Reflecting on some regret about not trying to join and improve specific org(s)

I started a new job recently, which has prompted me to reflect on my work over the past few years, and how I could have done better.

Concretely, I regret not joining SERI MATS, and helping it succeed, when it was first getting started. 

I think this might have been a great fit for me: I had existing skills and experience that I think would have been helpful for them. The seasonal on-off schedule would have given me the flexibility to do and learn other things. It would have (I think) helped me get a better grounding in Machine Learning and technical alignment approaches.

And if I had joined with an eye towards agentically shaping the organization’s culture and priorities as it developed, I think I would have had a positive impact on the seed that has grown into the current alignment field . In particular, I think I might have had leverage to establish some cultural norms regarding how to think about the positive and negative impacts of one’s work.1 

I regarded MATS as the obvious thing to do. The nascent alignment field was bottlenecked on mentorship—a small number of people (arguably) had good taste for the kinds of research that was on track, but had limited bandwidth for research mentorship, so conveying that research taste was (and is?) a bottleneck for the whole ecosystem. A program aiming to unblock everything else to expand the capacity for research mentorship as much as possible seemed like the obvious straightforward thing to do.

I said as much in my post from early 2023:

There is now explicit infrastructure to teach and mentor these new people though, and that seems great. It had seemed for a while that the bottleneck for people coming to do good safety research was mentorship from people that already have some amount of traction on the problem. Someone noticed this and set up a system to make it as easy as possible for experienced alignment researchers to mentor as many junior researchers as they want to, without needing to do a bunch of assessment of candidates or to deal with logistics. Given the state of the world, this seems like an obvious thing to do.

I don’t know that this will actually work (especially if most of the existing researchers are themselves doing work that dodges the core problem), but it is absolutely the thing to try for making more excellent alignment researchers doing real work. And it might turn out that this is just a scalable way to build a healthy field.

In retrospect, I should have written those paragraphs and generated the next thought “I should actively go try to get involved in SERI MATS and see if I can help them.”

So why didn’t I?

Misapplied notion of counterfactual impact

I didn’t do this because I was operating on the model/assumption that, while this was important, they were doing it now, and were probably not in danger of failing at it. It was taken care of and so I didn’t need to do it.

I now think that was probably a mistake. Because I didn’t get involved, I don’t know one way or the other, but it seems plausible to me that I could have contributed to making the overall project substantially better: more effective and with better positive externalities. 

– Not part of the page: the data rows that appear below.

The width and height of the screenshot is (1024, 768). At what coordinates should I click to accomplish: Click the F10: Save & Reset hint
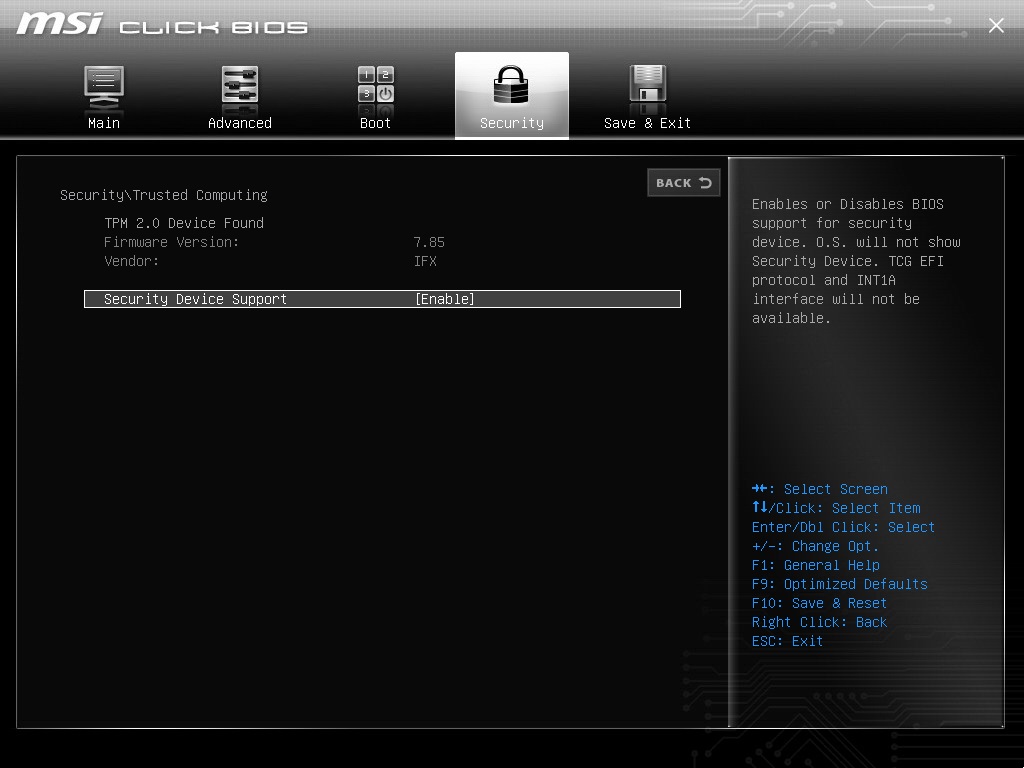[820, 603]
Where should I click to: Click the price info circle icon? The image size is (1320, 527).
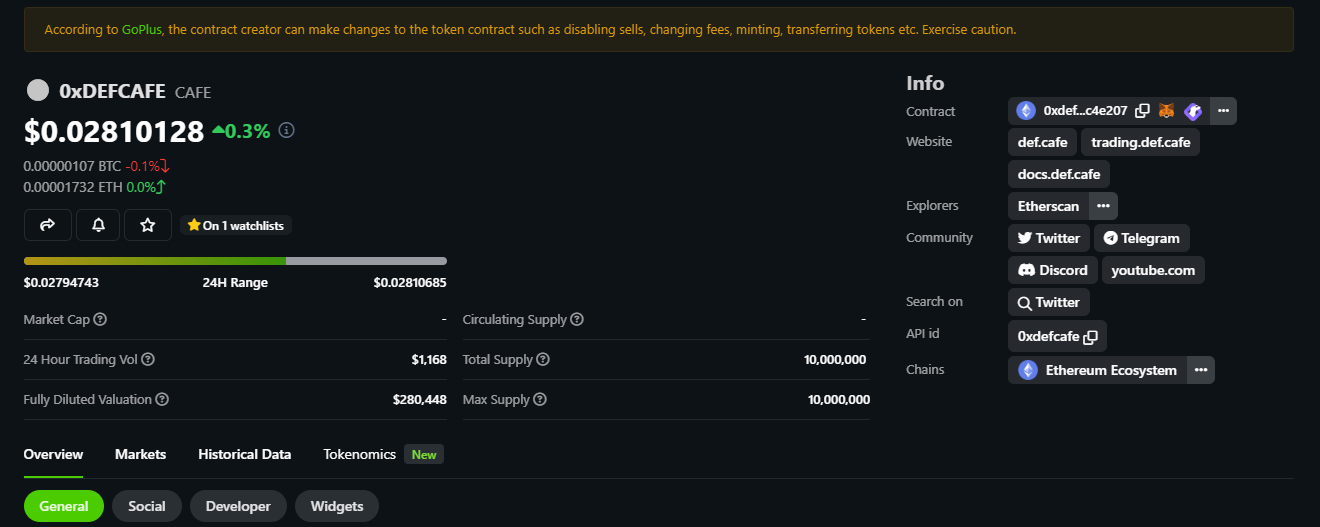click(287, 130)
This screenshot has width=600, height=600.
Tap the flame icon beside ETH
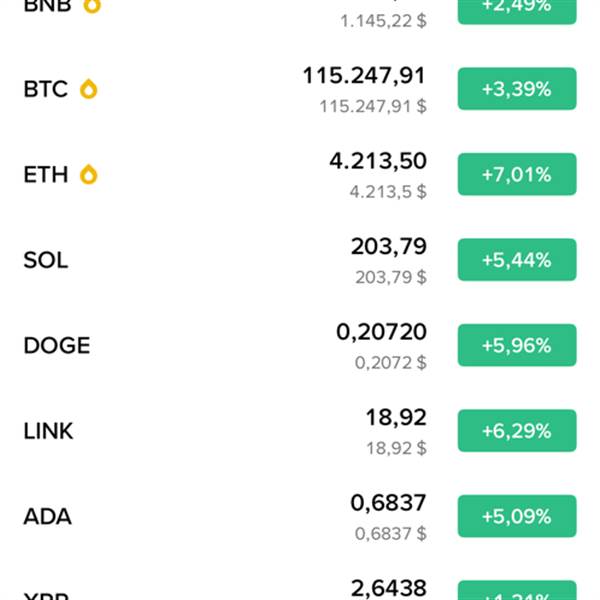(x=89, y=175)
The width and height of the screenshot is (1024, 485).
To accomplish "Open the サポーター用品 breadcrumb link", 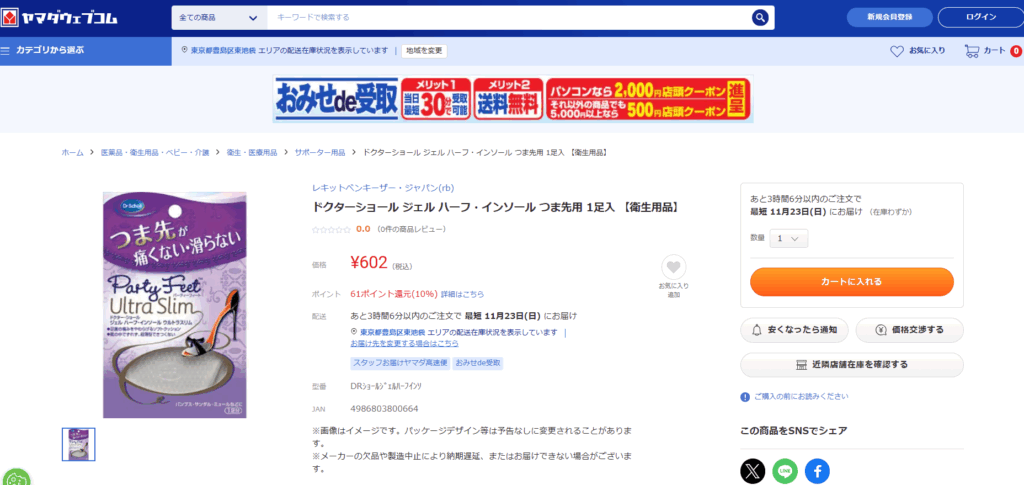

This isn’t because I’ve learned anything in particular about how SERI MATS missed the mark, but just getting more exposure to organizations and adjusting my prior that even if an organization is broadly working, and not in danger of collapse, it might be the case that I can personally make it much better with my efforts. In particular, I think it will sometimes be the case that there is room to substantially improve an organization in ways that don’t line up very neatly with the specific roles that they’re attempting to explicitly hire for, if you have strategic orientation and specific relevant experience.2

This realization is downstream with my interactions with Palisade over recent weeks. Also, Ronny made a comment a few years ago (paraphrased) that “you shouldn’t work for an organization unless you’re at least a little bit trying to reform it”. That stuck with me, and changed my concept of “working for an org”.

Possibly this difference in frame is also partially downstream of thinking a bit about shapley values through reading Planecrash and thinking about donation-matching for SFC. (I previously aimed to do things that, if I didn’t do them, wouldn’t happen. Now, I’ve continuous-ized that notion, and aim for, approximately, high shapley value).

Underestimating the value of “having a job”

Also, regarding SERI potentially being a good fit for me in particular, I think I have historically underestimated the value of having a job for structuring one’s life and supporting personal learning. I currently wish that I had more technical background in ML and alignment/control work, and I think I might have gotten more of that if I had been actively trying to develop in that direction while supporting MATS in a non-technical capacity, instead of trying to develop that background (inconsistently) independently.

Strategic misgivings

I didn’t invest heavily in any project over recent years because there wasn’t much that I straightforwardly believed in. As noted above, the idea-of-MATS was a possible exception to this—it seemed like the obvious thing to do given the constraints of the world. And I now think I should take “this seems like the obvious thing to do” as a much stronger indicator that I should get involved with a project, somehow, and figure out how to help, than I previously did.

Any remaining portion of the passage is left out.